Sunday, September 10, 2023

In short: Searching for Sugar Man (2012)

At the beginning of the 70s, Sixto Rodriguez made two good to great folk rock albums, only to disappear from the public stage (well, there was a late 70s/early 80s comeback in Australia, but the film at hand doesn’t mention it and probably genuinely doesn’t know about that part of the story). Unbeknownst to anyone in the US – certainly the artist – Rodriguez’ output became something of a key cultural artefact for the white anti-Apartheid counterculture in South Africa, with some of his songs being veritable black market hits.

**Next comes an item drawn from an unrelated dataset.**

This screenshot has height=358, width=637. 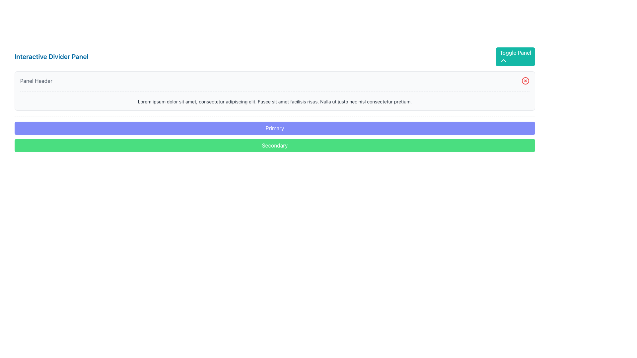 What do you see at coordinates (515, 56) in the screenshot?
I see `the teal-colored 'Toggle Panel' button with white text and an upward-pointing chevron icon` at bounding box center [515, 56]. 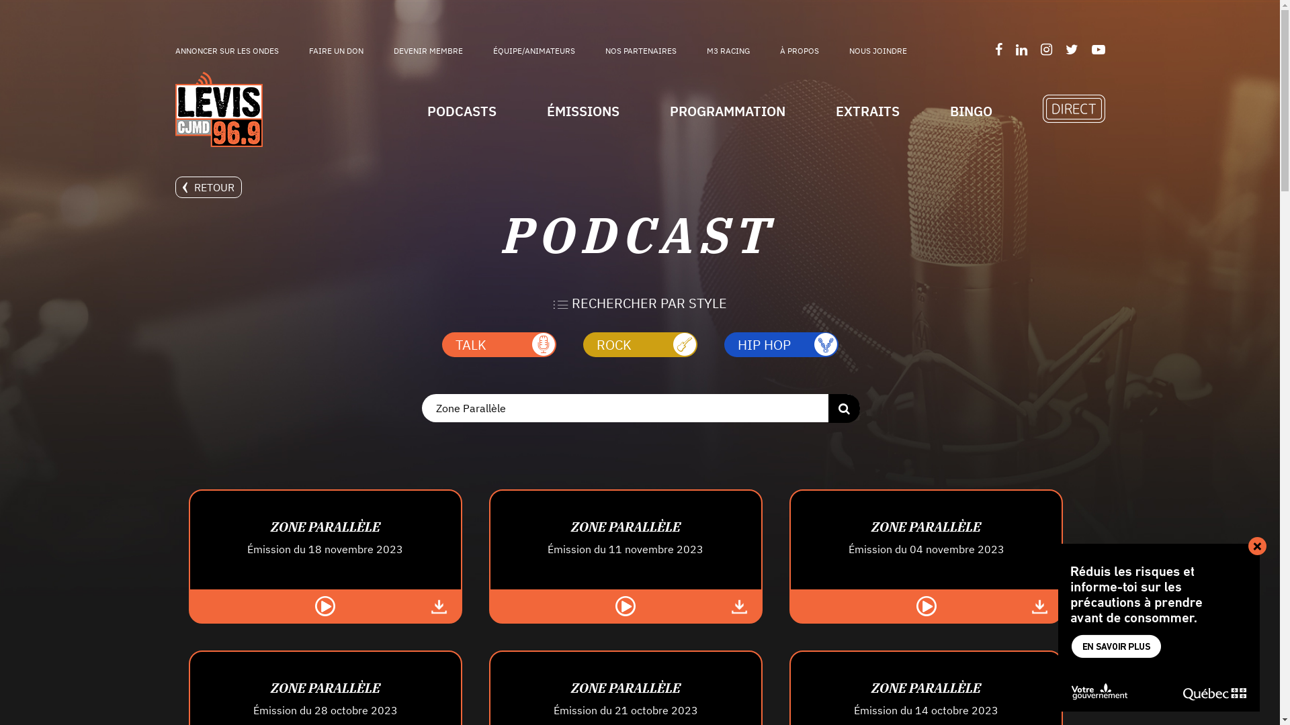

Following the end of Apartheid – which also brought with it official versions of the records Rodriguez apparently saw as little money off as from the bootlegs because the record industry sucks – and a lot of pretty unbelievable rumours about Rodriguez’ death – “best” of them the one about him committing suicide on stage in front of an audience unappreciative of his music – some of the man’s South African fans start to dig into the case of their lost idol. Eventually, they not just find out where he lived – Detroit, which comes as little surprise given the Motown connection of his records – but also that he’s actually still alive (or was, as Rodriguez unfortunately died just this August). Which leads to a triumphant tour in South Africa.

There’s something special about Malik Bendjelloul’s Searching for Sugar Man that doesn’t lie in its effectively used but still pretty standard music documentary format. Probably, this special quality has a lot to do with how it resonates with the Romantic in many a music lover, the way it portrays how music taken out of its original context can take on different, important, (personal) world-changing qualities in a different part of the world. There’s something at once hopeful and strange about this, art resonating in different ways as planned that are still sympathetic to its source.

It is doubly nice that this is one of the handful of films and stories about rediscovering a lost musician that end happily, even quietly triumphantly, with the artist not just being alive but also happy, not having recorded further music but having had what feels like a full and interesting life, and was still living it when this was shot.